▶ BRIEF: The listing is to be transcribed in full, with its images left out.

▶ RECORDS FOR THIS TASK:
-=-=-
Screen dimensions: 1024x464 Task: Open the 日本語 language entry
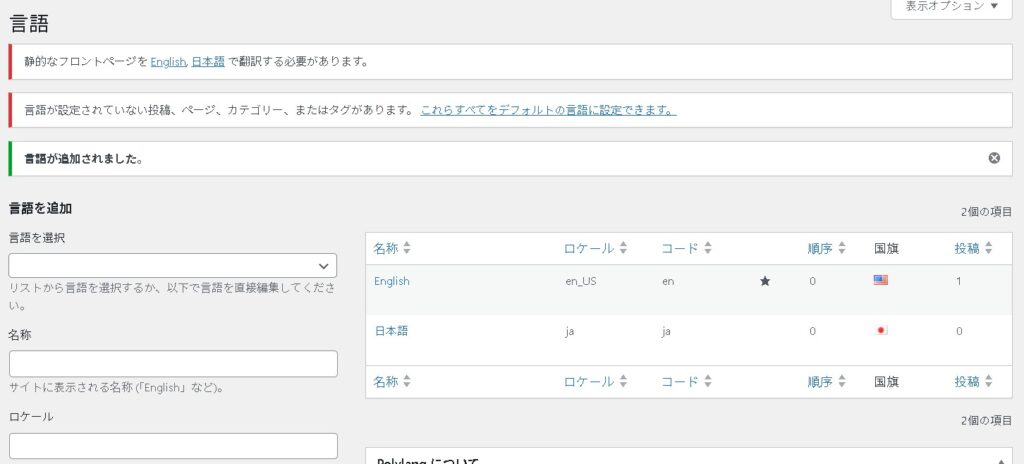pyautogui.click(x=391, y=331)
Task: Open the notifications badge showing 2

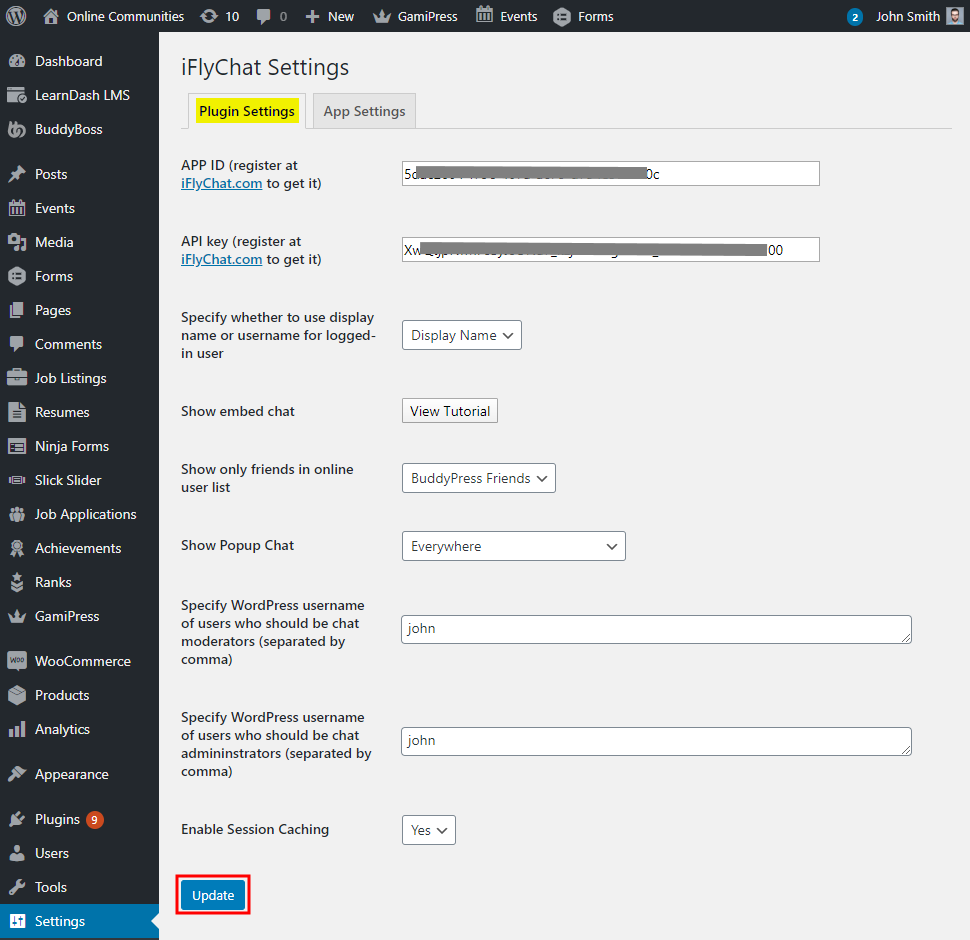Action: [855, 17]
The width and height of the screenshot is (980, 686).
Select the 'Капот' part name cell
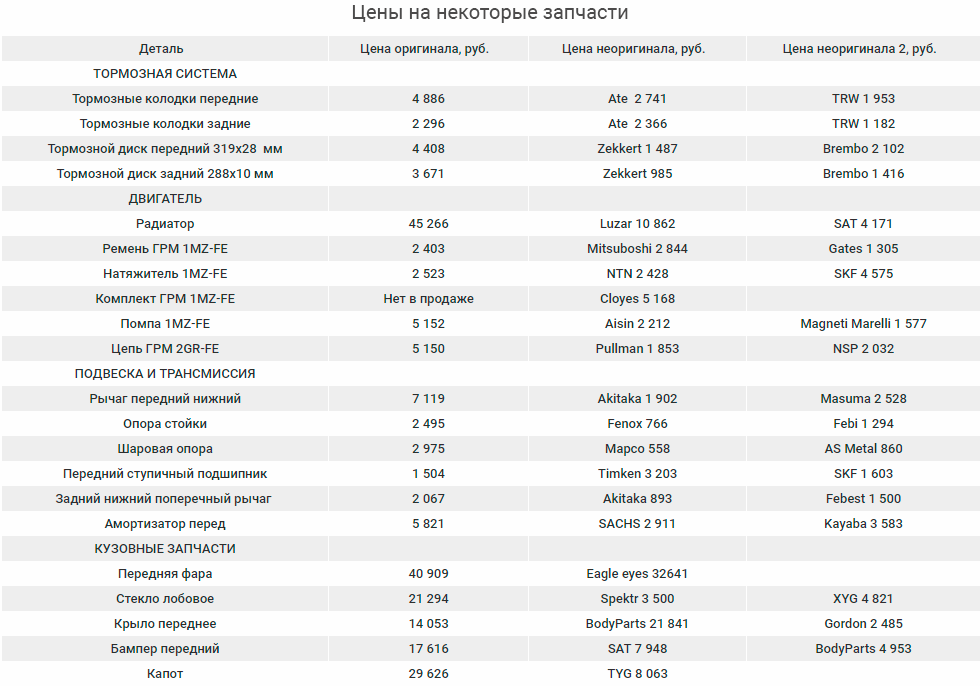pyautogui.click(x=165, y=674)

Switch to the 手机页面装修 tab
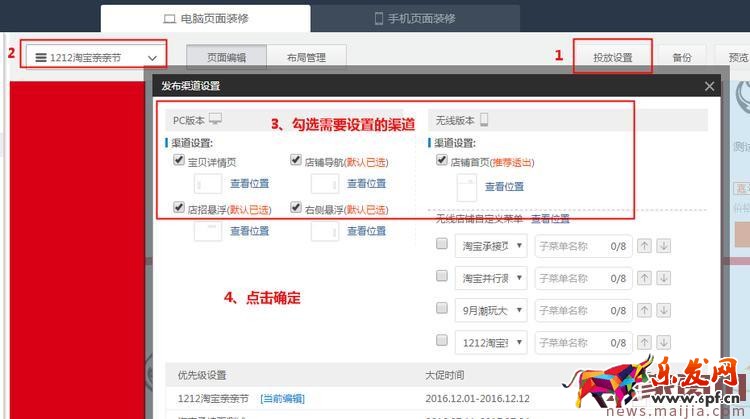point(415,18)
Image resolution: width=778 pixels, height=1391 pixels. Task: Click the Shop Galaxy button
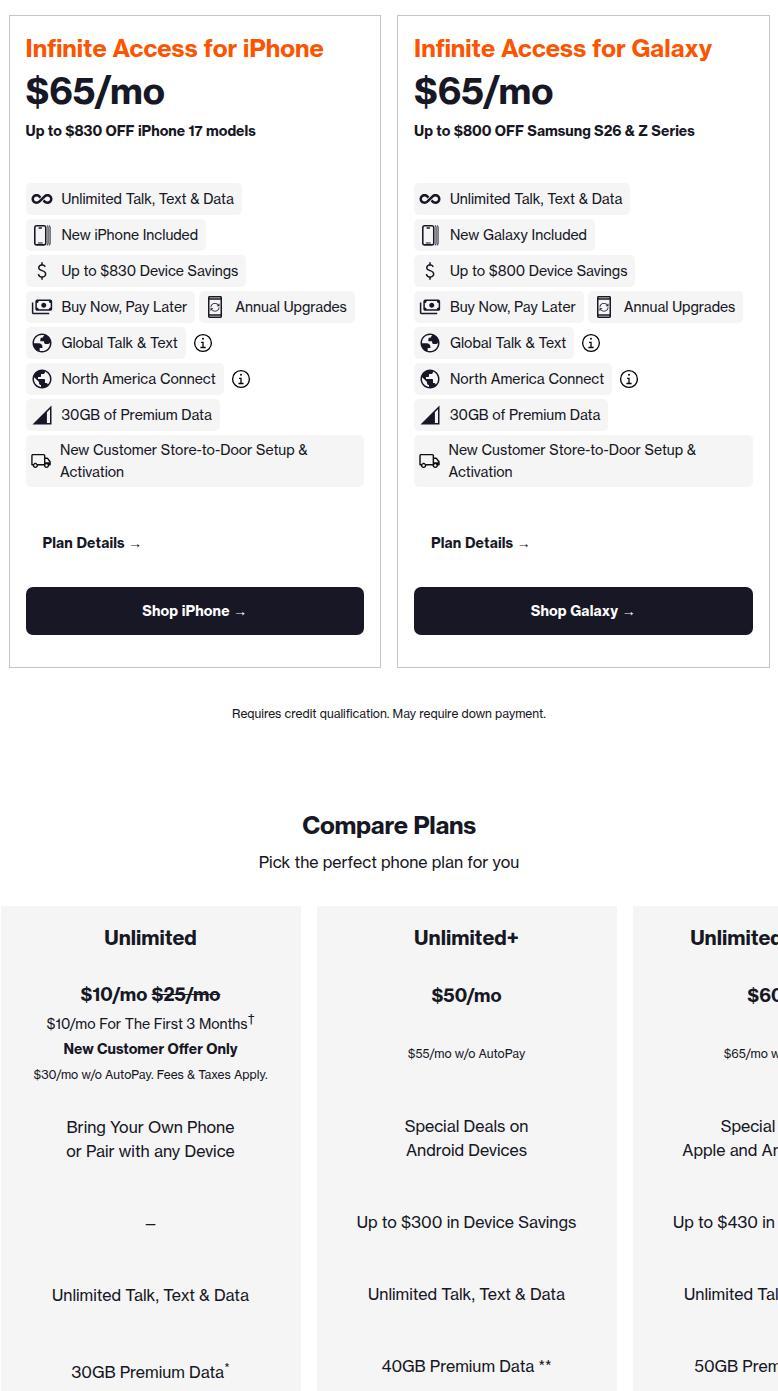tap(583, 611)
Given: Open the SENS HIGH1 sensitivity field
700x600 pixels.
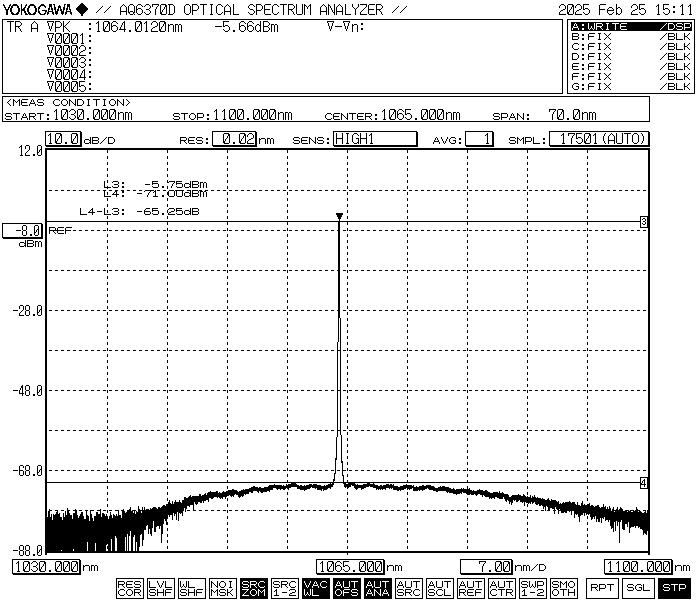Looking at the screenshot, I should [374, 139].

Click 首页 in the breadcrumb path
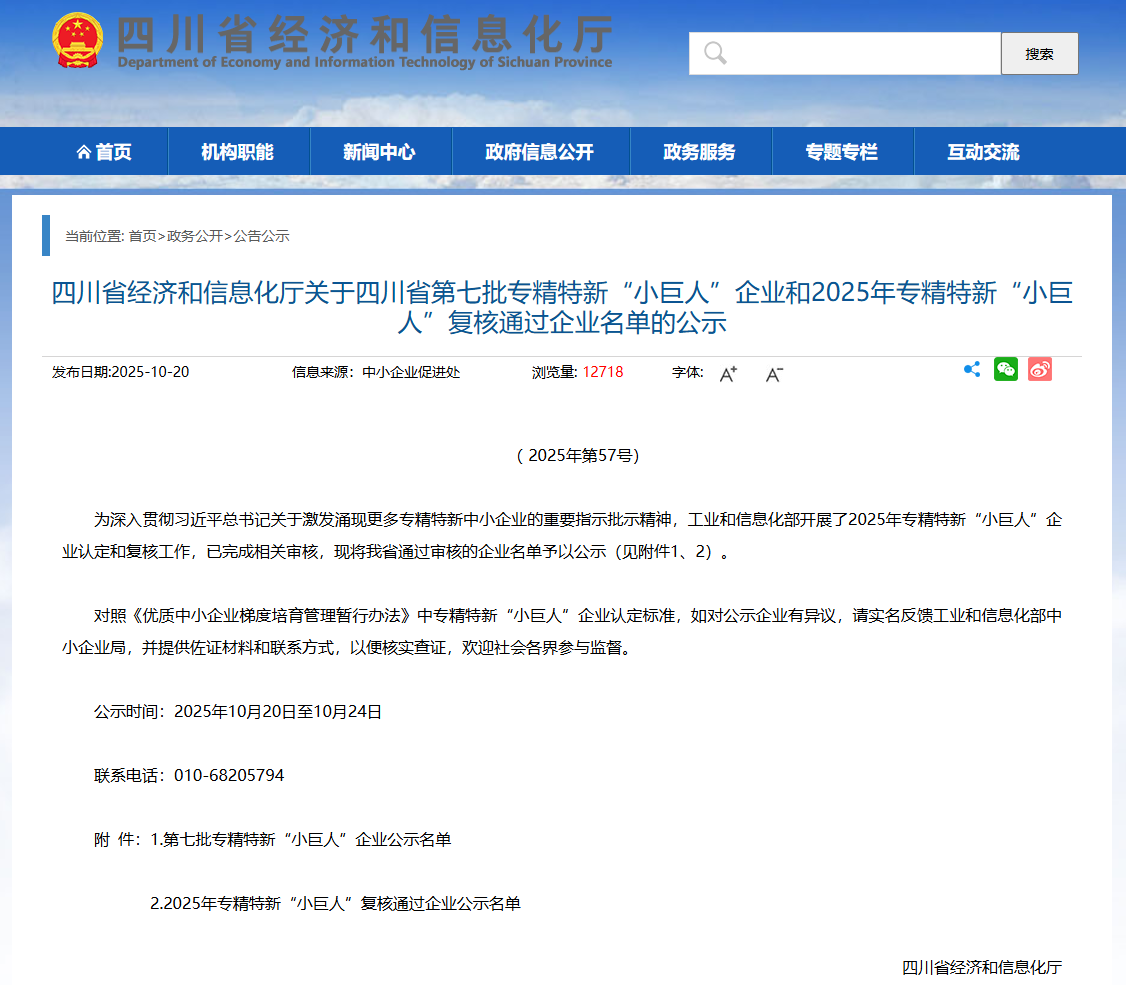(142, 236)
-=-=-
▶ SOLVED PROBLEM:
Screen dimensions: 1024x464 Task: Open the 日本語 language entry
pyautogui.click(x=391, y=331)
Task: Open the notifications badge showing 2

Action: [855, 17]
The width and height of the screenshot is (980, 686).
Select the 'Капот' part name cell
pyautogui.click(x=165, y=674)

Switch to the 手机页面装修 tab
point(415,18)
Image resolution: width=778 pixels, height=1391 pixels. Task: Click the Shop Galaxy button
tap(583, 611)
Given: Open the SENS HIGH1 sensitivity field
700x600 pixels.
Looking at the screenshot, I should [374, 139].

Click 首页 in the breadcrumb path
(142, 236)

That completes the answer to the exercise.